The court held an adjudicatory hearing in February 2007, and the State presented testimony from the police officer who investigated the molestation allegations. When the State concluded its case, K.C. sought to recall the officer to establish a “possible defense” regarding the original charges filed against her. K.C. asserted that she never should have been charged in superior court and that the State's failure to follow appropriate juvenile court procedures after her arrest resulted in an extended, illegal detention. The juvenile court prohibited K.C. from examining the officer on this issue, finding that she had waived the procedural argument by not raising it in the superior court.
As noted by K.C., various procedural and timing requirements govern juvenile court cases. For example, once authorities detain an allegedly delinquent child, “an informal detention hearing shall be held promptly and not later than 72 hours after the child is placed in detention ․ to determine whether detention ․ of the child is required.” OCGA § 15–11–49(c)(1). If the juvenile court continues the detention, a delinquency petition must be “ made and presented to the court within 72 hours of the detention hearing.” OCGA § 15–11–49(e). On appeal, K.C. claims that she should have been allowed to present evidence that the State failed to meet these requirements, and she argues that the procedural flaws require reversal.
We disagree. K.C. does not question the procedures employed after her case was transferred to the juvenile court in January 2007. She makes no claim that the State or juvenile court failed to meet the statutory deadlines and other requirements following the transfer. Instead, she focuses on her arrest and detention in September 2006, asserting that she was entitled to a 72–hour detention hearing and similar juvenile court protections in connection with that arrest.
In making this claim, K.C. correctly argues that the original child molestation charge should have been filed in juvenile court, rather than superior court. See In the Interest of M.S., 277 Ga.App. 706, 627 S.E.2d 422 (2006) (juvenile court has exclusive jurisdiction over child molestation cases brought against juveniles). But once the State added the aggravated sexual battery count, the superior court gained jurisdiction. See OCGA § 15–11–28(b)(2)(A)(vi). Moreover, even if the juvenile court procedures initially should have been followed, we find no basis for reversal.

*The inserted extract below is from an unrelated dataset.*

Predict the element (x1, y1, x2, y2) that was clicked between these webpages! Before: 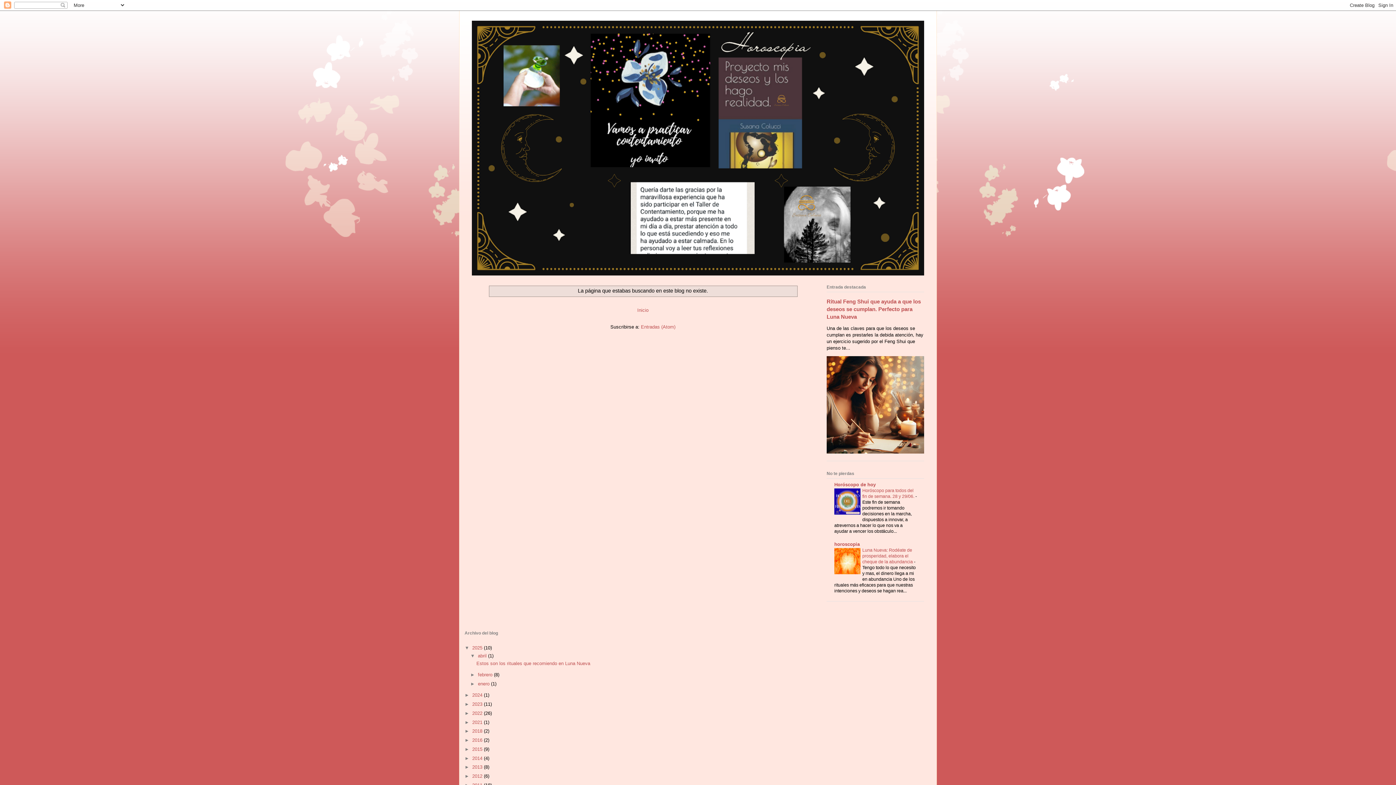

The juvenile court procedures do not implicate the merits of a delinquency petition, and their violation does not demand an acquittal. On the contrary, noncompliance authorizes dismissal of the petition without prejudice. In the Interest of R.D.F., 266 Ga. 294, 296(3), 466 S.E.2d 572 (1996) (discussing noncompliance with statutes currently codified at OCGA §§ 15–11–49 (formerly OCGA § 15–11–21), 15–11–39 (formerly OCGA § 15–11–26), 15–11–47 (formerly OCGA § 15–11–19)). K.C.'s remedy, therefore, was to seek dismissal of the superior court charges, not raise the procedural issue as a substantive defense to the delinquency petition. Furthermore, such dismissal would have been without prejudice, and the State would have been authorized to file new delinquency allegations in juvenile court. See id. Although the process was slightly different here, the end result—newly filed delinquency petitions—was essentially the same. Under these circumstances, any procedural flaws in the superior court proceeding did not undermine the new delinquency petitions.

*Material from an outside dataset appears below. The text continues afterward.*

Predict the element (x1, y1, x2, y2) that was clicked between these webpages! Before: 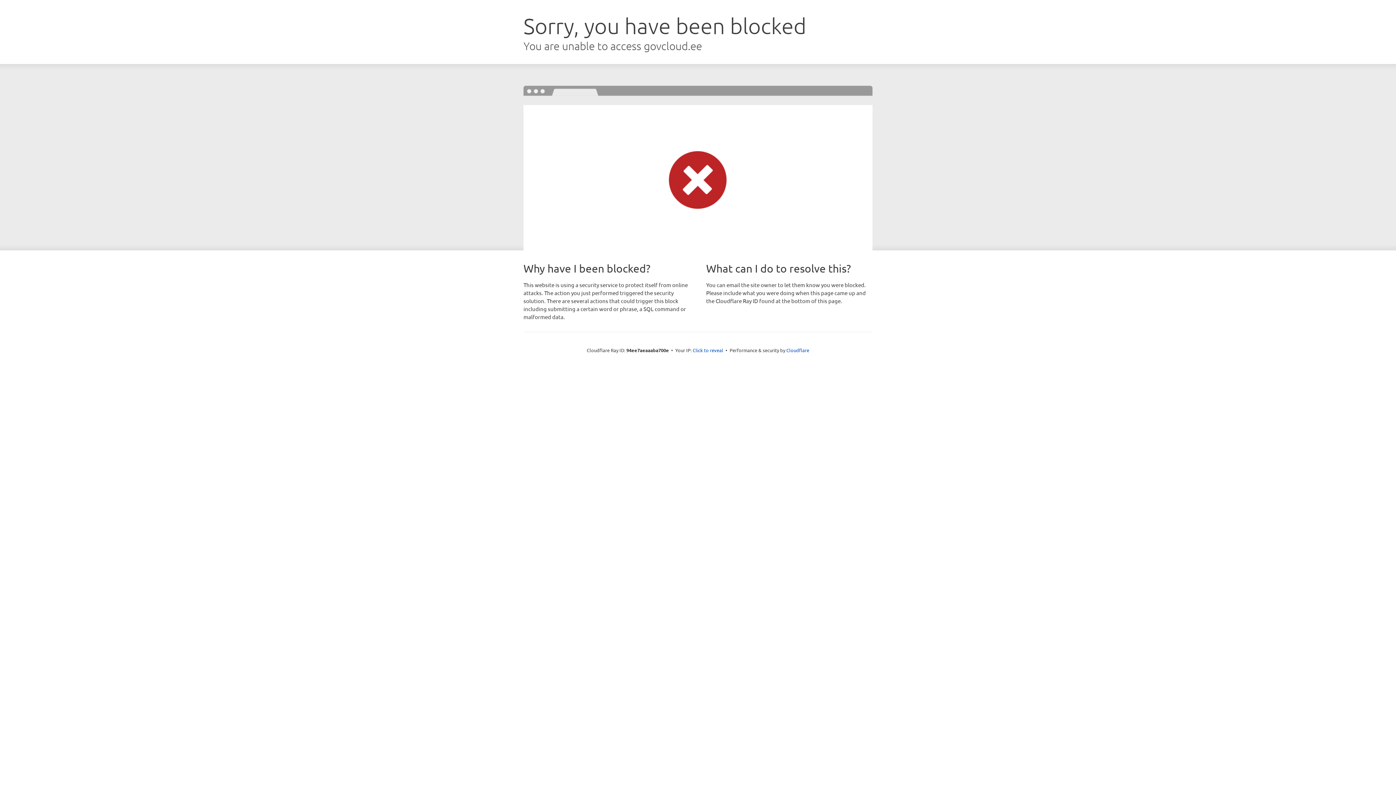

Finally, we find no error in the juvenile court's refusal to hear evidence regarding these alleged flaws at the adjudicatory hearing. As noted by the juvenile court, the procedural claim should have been raised in the superior court and had no bearing on the validity of the delinquency petitions or the substantive charges against K.C. Accordingly, the juvenile court properly excluded this evidence. See In the Interest of M.V.H., 281 Ga.App. 486, 489(2), 636 S.E.2d 168 (2006) (juvenile court exercises discretion in determining admissibility of evidence in adjudicatory hearing); Clanton v. State, 271 Ga.App. 444, 445(2), 609 S.E.2d 761 (2005) (evidence that does not tend to prove, disprove, or shed light upon a material fact at issue in a case is irrelevant and should be excluded).
1. The superior court granted K.C.'s request for bond in November 2006, but, according to the State, she could not meet the conditions for release.
BARNES, Chief Judge.
SMITH, P.J., and MILLER, J., concur.